1年でこの時期だけ公開される「幽霊画」と「幽霊像」/あのときの「ムー」

文=宍戸宏隆(ムー副編集長)

毎年この時期になると、全国各地で幽霊にまつわる催し物が開催されるが、過去のムーでも、そうした「幽霊」にまつわる記事を何度か特集してきた。今回は、1年に一回、この時期にしか見られないという貴重なご開帳の記事を紹介したい。

大念仏寺1
まずは、2004年8月号の日本伝説紀行「大念佛寺に伝わる謎の幽霊画」だ。これは、毎年8月第4日曜日にのみ、大阪市平野区にある大念佛寺で公開される12幅の幽霊掛け軸と、幽霊が残した「片袖」「香合」を取材したものである。以下、幽霊画をいくつか紹介しよう。

大念仏寺2

「平知盛亡霊図」。壇ノ浦に沈んだ平家の亡霊が海中から現れる姿を描いたもので、海の藻屑と化した平家の怨念を感じさせる。

大念仏寺3

「姑獲鳥図」。産み落としたばかりの赤子を掻き抱く女の霊。子を思うあまり、死んでも死に切れない女の哀れさが漂う。

大念仏寺4

「皿屋敷お菊亡霊図」。有名な皿屋敷怪談のお菊を描いたもの。主家を呪う怨念のすさまじさが独特な筆致で表されている。

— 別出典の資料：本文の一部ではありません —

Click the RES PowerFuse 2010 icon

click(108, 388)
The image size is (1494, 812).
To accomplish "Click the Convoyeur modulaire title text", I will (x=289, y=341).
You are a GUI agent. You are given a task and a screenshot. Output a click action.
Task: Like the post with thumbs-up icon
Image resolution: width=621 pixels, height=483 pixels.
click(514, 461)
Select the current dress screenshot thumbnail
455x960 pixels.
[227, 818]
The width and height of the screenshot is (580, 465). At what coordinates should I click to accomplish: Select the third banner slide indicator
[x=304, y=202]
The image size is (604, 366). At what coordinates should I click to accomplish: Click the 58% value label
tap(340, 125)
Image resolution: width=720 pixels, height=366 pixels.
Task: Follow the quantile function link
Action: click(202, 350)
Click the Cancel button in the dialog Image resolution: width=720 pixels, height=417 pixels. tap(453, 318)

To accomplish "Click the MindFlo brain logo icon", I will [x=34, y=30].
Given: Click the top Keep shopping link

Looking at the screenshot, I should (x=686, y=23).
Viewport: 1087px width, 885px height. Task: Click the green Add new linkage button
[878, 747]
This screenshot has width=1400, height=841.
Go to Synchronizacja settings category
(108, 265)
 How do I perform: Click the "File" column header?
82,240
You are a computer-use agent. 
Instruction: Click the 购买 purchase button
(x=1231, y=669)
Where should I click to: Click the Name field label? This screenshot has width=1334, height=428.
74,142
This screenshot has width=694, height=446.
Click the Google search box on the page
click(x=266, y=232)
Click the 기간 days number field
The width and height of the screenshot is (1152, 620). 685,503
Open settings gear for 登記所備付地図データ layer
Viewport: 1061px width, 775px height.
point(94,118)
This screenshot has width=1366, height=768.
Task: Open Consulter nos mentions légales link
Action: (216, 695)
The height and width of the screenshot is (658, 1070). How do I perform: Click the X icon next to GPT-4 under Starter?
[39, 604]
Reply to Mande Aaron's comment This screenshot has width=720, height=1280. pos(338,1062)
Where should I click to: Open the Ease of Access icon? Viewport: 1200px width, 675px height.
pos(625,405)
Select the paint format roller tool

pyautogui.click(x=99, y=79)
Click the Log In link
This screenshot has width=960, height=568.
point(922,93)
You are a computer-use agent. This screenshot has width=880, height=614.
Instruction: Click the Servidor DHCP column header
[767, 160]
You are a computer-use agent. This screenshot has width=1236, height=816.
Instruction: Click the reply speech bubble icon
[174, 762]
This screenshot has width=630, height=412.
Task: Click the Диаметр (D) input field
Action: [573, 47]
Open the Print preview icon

いかがだろうか。この幽霊画を描いたのがだれなのかは、寺自体にも伝わっていないというが、有名な幽霊画とは一味も二味も違う怖さが漂っているといえよう。
この幽霊画は、今年も8月第4日曜日に、「幽霊博物館」と題して大念佛寺で一般公開される。

産女1100

続いては、2005年10月号の日本伝説紀行「『産女の幽霊像』御開帳」だ。こちらは、毎年8月16日にのみ、長崎市の光源寺で公開される幽霊像(絵ではない!)と、それにまつわる遺物やゆかりの地を紹介したものである。

ご覧になっていただければおわかりのとおり恐ろしいまでの迫力で迫ってくる幽霊像であるが、実は、この幽霊は、子供のために飴を買いにきた母親の霊なのだ。「飴買い幽霊」といえば、ご存じの方もいらっしゃるだろう。身重のまま、死んでしまった母親の幽霊が、子供のために、夜毎、飴を買いにくるという全国的にも有名な怪談である。
長崎市にもこの話が伝わっており、いつのころか、「産女の幽霊像」が、光源寺に奉納されたいう。ちなみに、産女は、一般的には「うぶめ」と読むが、長崎地方の方言では「うぐめ」というそうである。

産女2
この日は、地元の子供たちなど、多くの人々が、この「産女の幽霊像」の御開帳に参会し、哀れな幽霊像に合わせる姿が印象的であった。
この「産女の幽霊像」は、8月16日に長崎市の光源寺で御開帳される。
どちらも、この時期にしか公開されないものなので、お近くの方、ご興味のある方は、ぜひ足を運ばれてはいかがだろう。